What is the result of this for the University of Buckingham? According to the National Student Survey, it is near the top, and often at the top, for student satisfaction, and it is top in the Government’s teaching excellence framework. What is more—a point that the Minister made—it impresses employers because its students work hard to achieve their degrees, and many of them get very good jobs.

The general point I want to emphasise is this. We all know that there has been a serious decline in the number of not only part-time students but mature students. To my mind, the two-year degree is an extremely good opportunity for mature students to take up the challenge. My concern is with the fee structure and whether there is enough incentive for universities and providers to introduce these courses. Although the advantage is that the student will pay 20% less than for a three-year course, the university is therefore being asked to provide 50% more teaching each year for a fee that is 20% less than the total income from a three-year degree. Given the £11,100 cap being introduced in these regulations, Buckingham would need to reduce by 10% its current fees of £12,600 per annum for undergraduates.

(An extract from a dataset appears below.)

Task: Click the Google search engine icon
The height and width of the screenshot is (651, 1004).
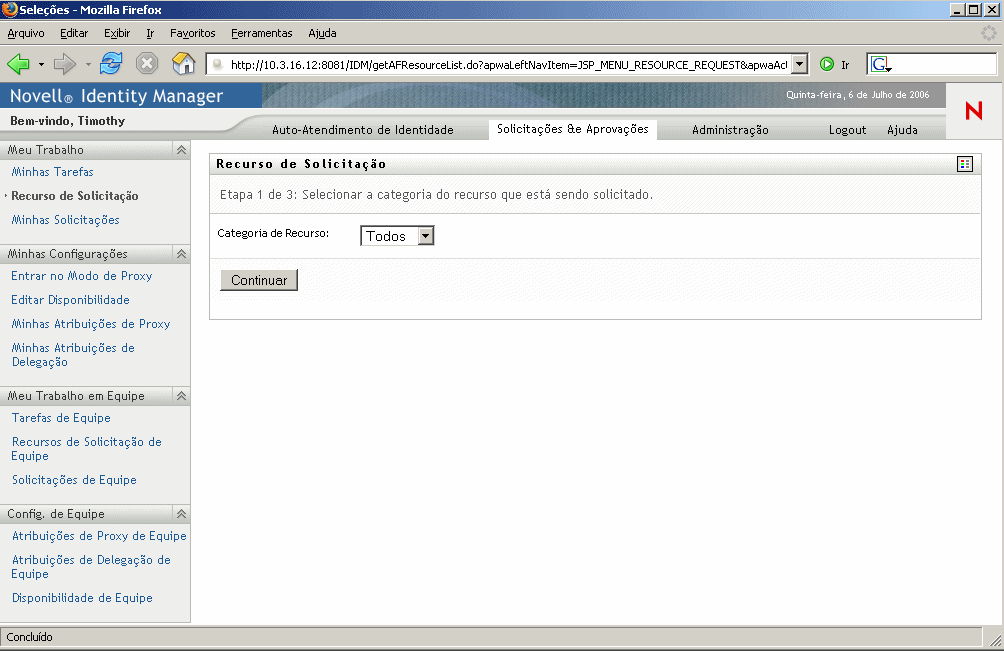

It is therefore hard to make a business case for offering a two-year degree—other than for a few low-cost, high-demand subjects such as business law and accountancy—for engineering, science or certainly medicine. It is impossible for the University of Buckingham to go for the approved fee-cap status unless it reduces its overall standards. There are some sharp challenges here. I fear that some of the for-profit providers may well be able to adopt only the cheaper courses and that the proposal may, overall, undermine the general standard that Buckingham sets for two-year degrees.

I know that the Minister has been to the University of Buckingham among his many duties, but I ask him to reassure me and, I hope, others in the House that the regulations will be monitored and reviewed. I hope that not only will there be a review in three years, as provided for, but that the Government will carefully monitor progress and the effect the regulations are having once they are introduced. I want the Government to succeed in their objective, and the Minister to assure us that he and other Ministers are aware of the dangers of undermining the concept of a successful two-year degree—and that they will always monitor the situation carefully.